Montanaro: TRISTE REFLEXIÓN. CUANDO SE CIERRA PARA SIEMPRE LA PUERTA DE LA CASA DE LOS ABUELOS

TRISTE REFLEXIÓN. CUANDO SE CIERRA PARA SIEMPRE LA PUERTA DE LA CASA DE LOS ABUELOS
Me ha llegado por casualidad la premisa y mi imaginación ha volado hacia mi infancia y juventud.
Es así, los abuelos te ven crecer, los afortunados, sabiendo que te dejarán antes que los demás, a Dios gracias. Tal vez sea por eso que te aman más que cualquier otra persona en el mundo.
En la semana que acabamos de recordar la labor de los padres con San José, se impone apartarse por una semana de la miseria sánchista y sus canallas seguidores para rendir un homenaje a los abuelos y a sus casas, templos de felicidad más que hogares, refugios, más que eso, lugares de liturgia familiar imposibles de igualar que, con su cierre, eran y son el epílogo de una historia familiar de lealtad, bondad, unión y sobre todo, felicidad.
Uno de los momentos más tristes de nuestras vidas llega cuando se cierra para siempre la puerta de la casa de los abuelos, la vida, su paso es imperturbable. Al cerrarse esa puerta, se cercenan los encuentros con todos los miembros de la familia, que, en ocasiones especiales y no tan privativas, enaltecían y enaltecen los apellidos, como si de una familia real se tratase y no ficticia ni reinventada como hoy, y enaltecidos siempre por el amor a los abuelos y de los abuelos, cual bandera.

## Datos recopilados
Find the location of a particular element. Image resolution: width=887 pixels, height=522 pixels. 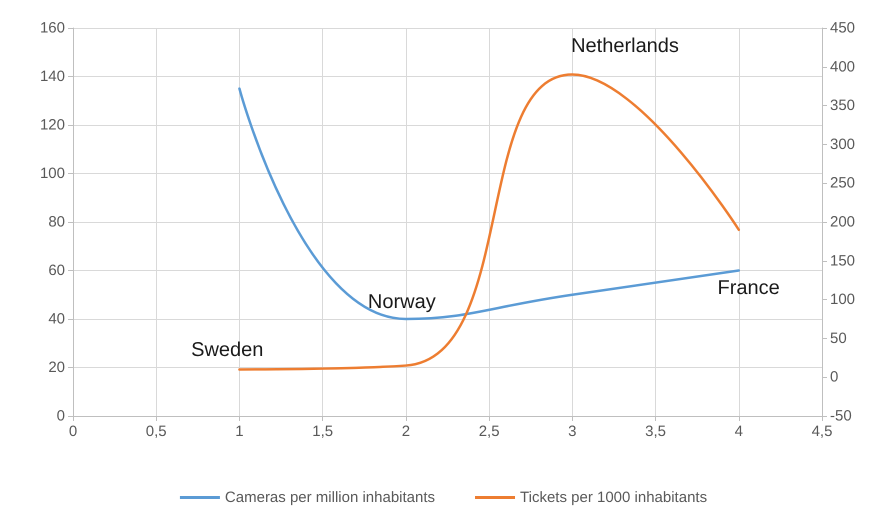

x-tick-label: 2,5 is located at coordinates (489, 432).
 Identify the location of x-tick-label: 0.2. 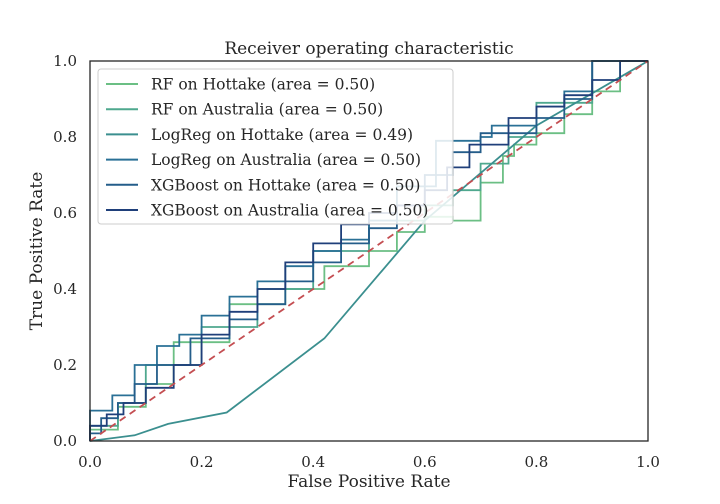
(202, 462).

## Enunciado del ejercicio
Reproduce completo el texto sobre el cierre de la casa de los abuelos, sin cambiar ni una palabra ni un signo.

## Respuesta del ejercicio
Montanaro: TRISTE REFLEXIÓN. CUANDO SE CIERRA PARA SIEMPRE LA PUERTA DE LA CASA DE LOS ABUELOS

TRISTE REFLEXIÓN. CUANDO SE CIERRA PARA SIEMPRE LA PUERTA DE LA CASA DE LOS ABUELOS
Me ha llegado por casualidad la premisa y mi imaginación ha volado hacia mi infancia y juventud.
Es así, los abuelos te ven crecer, los afortunados, sabiendo que te dejarán antes que los demás, a Dios gracias. Tal vez sea por eso que te aman más que cualquier otra persona en el mundo.
En la semana que acabamos de recordar la labor de los padres con San José, se impone apartarse por una semana de la miseria sánchista y sus canallas seguidores para rendir un homenaje a los abuelos y a sus casas, templos de felicidad más que hogares, refugios, más que eso, lugares de liturgia familiar imposibles de igualar que, con su cierre, eran y son el epílogo de una historia familiar de lealtad, bondad, unión y sobre todo, felicidad.
Uno de los momentos más tristes de nuestras vidas llega cuando se cierra para siempre la puerta de la casa de los abuelos, la vida, su paso es imperturbable. Al cerrarse esa puerta, se cercenan los encuentros con todos los miembros de la familia, que, en ocasiones especiales y no tan privativas, enaltecían y enaltecen los apellidos, como si de una familia real se tratase y no ficticia ni reinventada como hoy, y enaltecidos siempre por el amor a los abuelos y de los abuelos, cual bandera.